For the reasons set out hereinabove, I am not inclined to accept the objections on Claim No. 1.
(8) In respect of claim No.2 also the main objection raised at the bar is that it was not based on evidence. This again on scrutiny is found to be incorrect.I find that the arbitrator has based his findings on evidence which was placed before him. It was primarily a finding of fact of which the arbitrator is the final arbiter and the courts cannot interfere with the Finding based on evidence unless the same are perverse. It was in the light of those reasons that he had proceeded to grant the claim in favor of the claimants and I do not find any reason to interfere with the arbitrator's award in the present case. Nothing else has been shown in support of the argument that award in respect of Claims No. 1 and No.2 should be set aside. The Respondent has not been' able to. prove that the arbitrator has misconducted himself or the proceedings.

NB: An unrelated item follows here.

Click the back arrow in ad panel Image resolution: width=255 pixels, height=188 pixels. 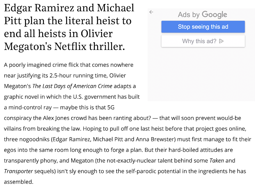click(x=151, y=12)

(9) Although orally it was pointed out by the counsel that there was a delay of four years and hence the claim was barred by time, I am unable to accept this submission because it was only in 1987 that according to the respondents themselves vide their letter Ext R-3 the work was fore-closed and apparently it must have been for that reason only that no plea of limitation was raised either before the arbitrator or in the objections under consideration.
(10) Claims No. 10 and No. 11 relate to award of interest by the arbitrator. The objections to the said claims cannot be sustained in view of the settled law that the arbitrator can award the interest including pendentelite interest in arbitration proceedings.
(11) I find no merit in these objections.The same are dismissed.Award is made a rule of the Court. Let a decree in terms of. the award be drawn up. The award shall form a part of the decree. The petitioner shall also be entitled to future interest @ 12% p.a. from the date hereof till the date of payment and costs.